ACTION ITEM: Please retype the records below exactly as they appear, leaving out every picture.

────

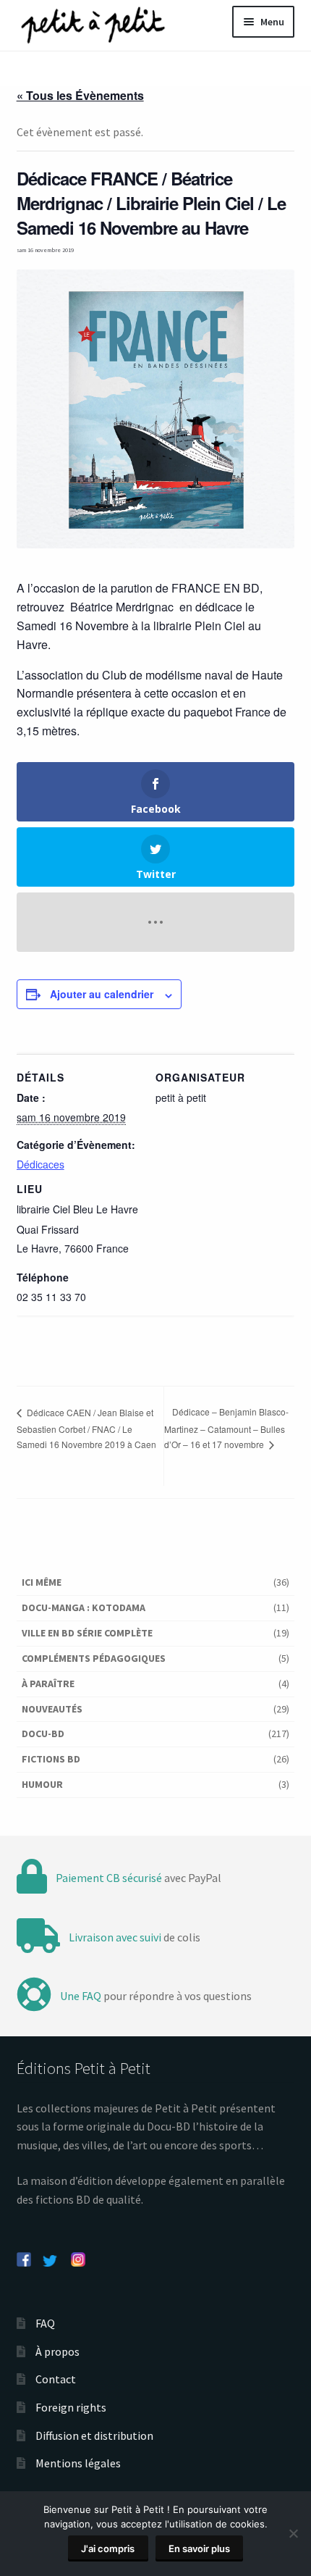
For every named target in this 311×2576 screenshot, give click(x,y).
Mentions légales (78, 2463)
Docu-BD (43, 1733)
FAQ (45, 2323)
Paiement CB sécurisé (109, 1877)
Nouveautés (52, 1708)
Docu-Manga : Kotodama (83, 1607)
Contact (55, 2379)
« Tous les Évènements (80, 95)
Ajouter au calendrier (101, 994)
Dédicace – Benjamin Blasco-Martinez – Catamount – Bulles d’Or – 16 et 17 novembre (226, 1427)
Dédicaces (40, 1164)
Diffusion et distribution (94, 2435)
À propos (57, 2351)
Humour (42, 1784)
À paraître (48, 1683)
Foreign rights (70, 2407)
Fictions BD (51, 1758)
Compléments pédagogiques (94, 1658)
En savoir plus (199, 2548)
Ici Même (41, 1582)
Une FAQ (80, 1996)
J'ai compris (108, 2548)
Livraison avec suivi (115, 1937)
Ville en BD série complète (87, 1632)
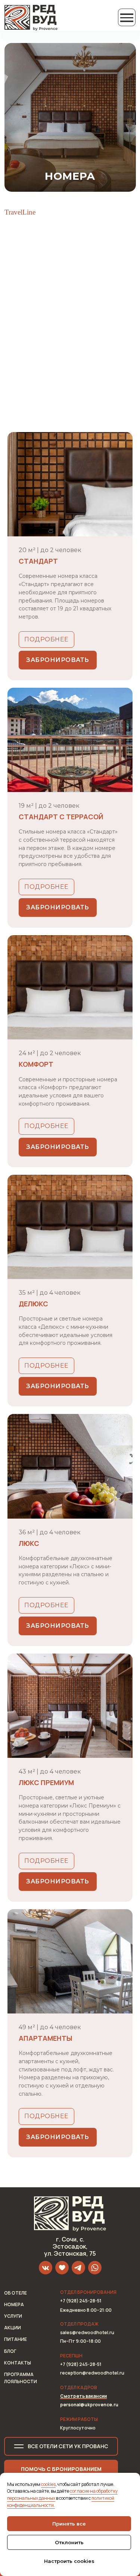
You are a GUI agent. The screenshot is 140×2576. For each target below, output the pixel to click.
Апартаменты (45, 2038)
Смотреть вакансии (83, 2396)
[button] (61, 2469)
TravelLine (19, 212)
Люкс (29, 1543)
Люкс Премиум (46, 1782)
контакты (17, 2363)
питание (15, 2339)
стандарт (38, 561)
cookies (48, 2484)
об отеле (15, 2293)
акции (12, 2327)
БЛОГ (10, 2351)
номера (14, 2304)
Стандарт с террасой (61, 816)
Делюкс (33, 1303)
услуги (13, 2316)
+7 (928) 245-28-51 (81, 2364)
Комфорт (36, 1064)
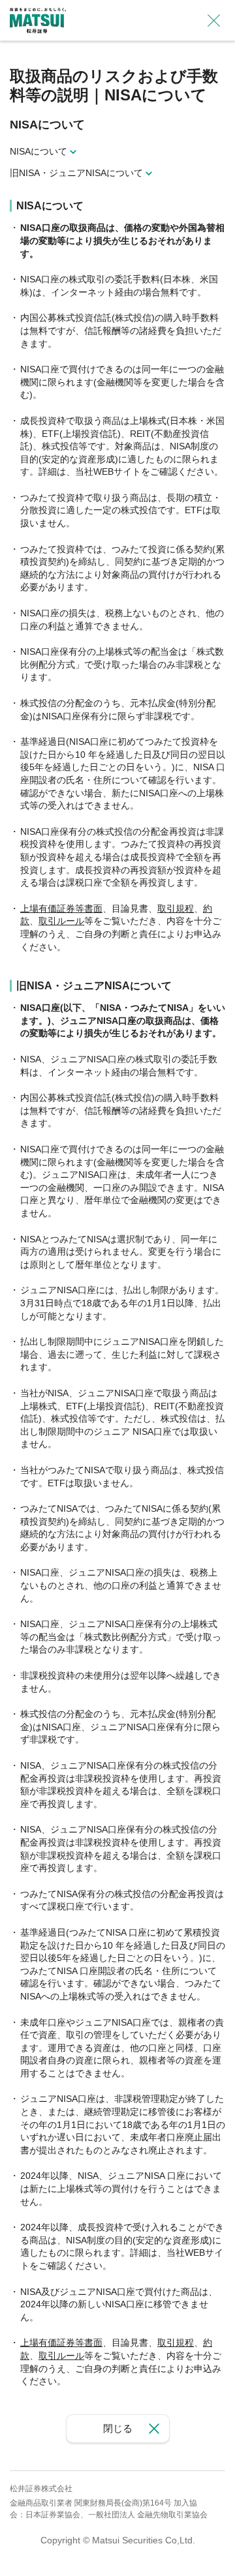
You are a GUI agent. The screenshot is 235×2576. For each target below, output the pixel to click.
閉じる (118, 2428)
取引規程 (175, 908)
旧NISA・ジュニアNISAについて (76, 173)
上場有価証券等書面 (61, 908)
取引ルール (61, 921)
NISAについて (38, 151)
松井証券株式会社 (41, 2488)
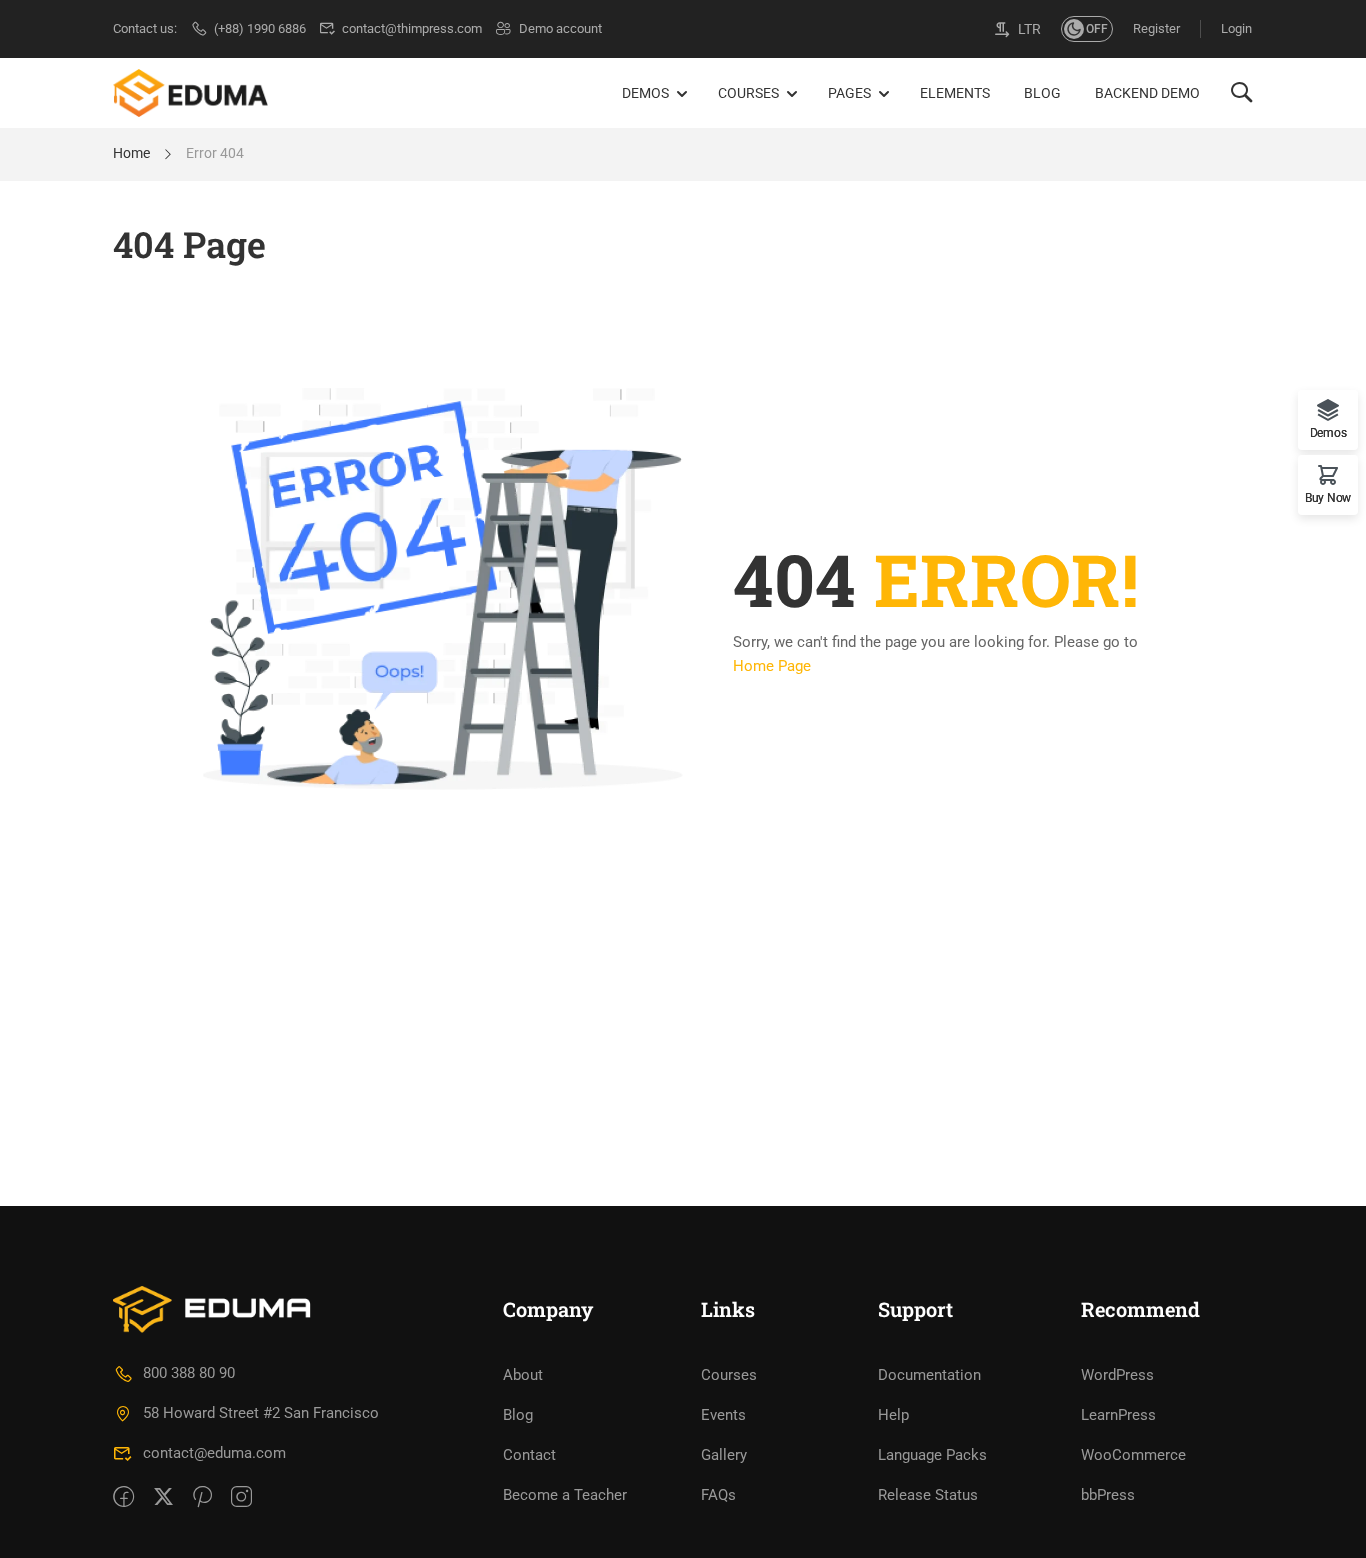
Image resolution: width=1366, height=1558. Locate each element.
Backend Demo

────

WRITTEN RESPONSE:
For every named target in this 311×2576 screenshot, give click(x,y).
Mentions légales (78, 2463)
Docu-BD (43, 1733)
FAQ (45, 2323)
Paiement CB sécurisé (109, 1877)
Nouveautés (52, 1708)
Docu-Manga : Kotodama (83, 1607)
Contact (55, 2379)
« Tous les Évènements (80, 95)
Ajouter au calendrier (101, 994)
Dédicace – Benjamin Blasco-Martinez – Catamount – Bulles d’Or – 16 et 17 novembre (226, 1427)
Dédicaces (40, 1164)
Diffusion et distribution (94, 2435)
À propos (57, 2351)
Humour (42, 1784)
À paraître (48, 1683)
Foreign rights (70, 2407)
Fictions BD (51, 1758)
Compléments pédagogiques (94, 1658)
En savoir plus (199, 2548)
Ici Même (41, 1582)
Une FAQ (80, 1996)
J'ai compris (108, 2548)
Livraison avec suivi (115, 1937)
Ville en BD série complète (87, 1632)
You are a GUI agent. The screenshot is 140×2576. For each target below, output the pixel to click.
Апартаменты (45, 2038)
Смотреть вакансии (83, 2396)
[button] (61, 2469)
TravelLine (19, 212)
Люкс (29, 1543)
Люкс Премиум (46, 1782)
контакты (17, 2363)
питание (15, 2339)
стандарт (38, 561)
cookies (48, 2484)
об отеле (15, 2293)
акции (12, 2327)
БЛОГ (10, 2351)
номера (14, 2304)
Стандарт с террасой (61, 816)
Делюкс (33, 1303)
услуги (13, 2316)
+7 (928) 245-28-51 (81, 2364)
Комфорт (36, 1064)
You are a GUI agent. The screenshot is 235×2576. For each target below, output the pixel to click.
閉じる (118, 2428)
取引規程 (175, 908)
旧NISA・ジュニアNISAについて (76, 173)
上場有価証券等書面 (61, 908)
取引ルール (61, 921)
NISAについて (38, 151)
松井証券株式会社 (41, 2488)
Image resolution: width=1366, height=1558. Locate each element.
Backend Demo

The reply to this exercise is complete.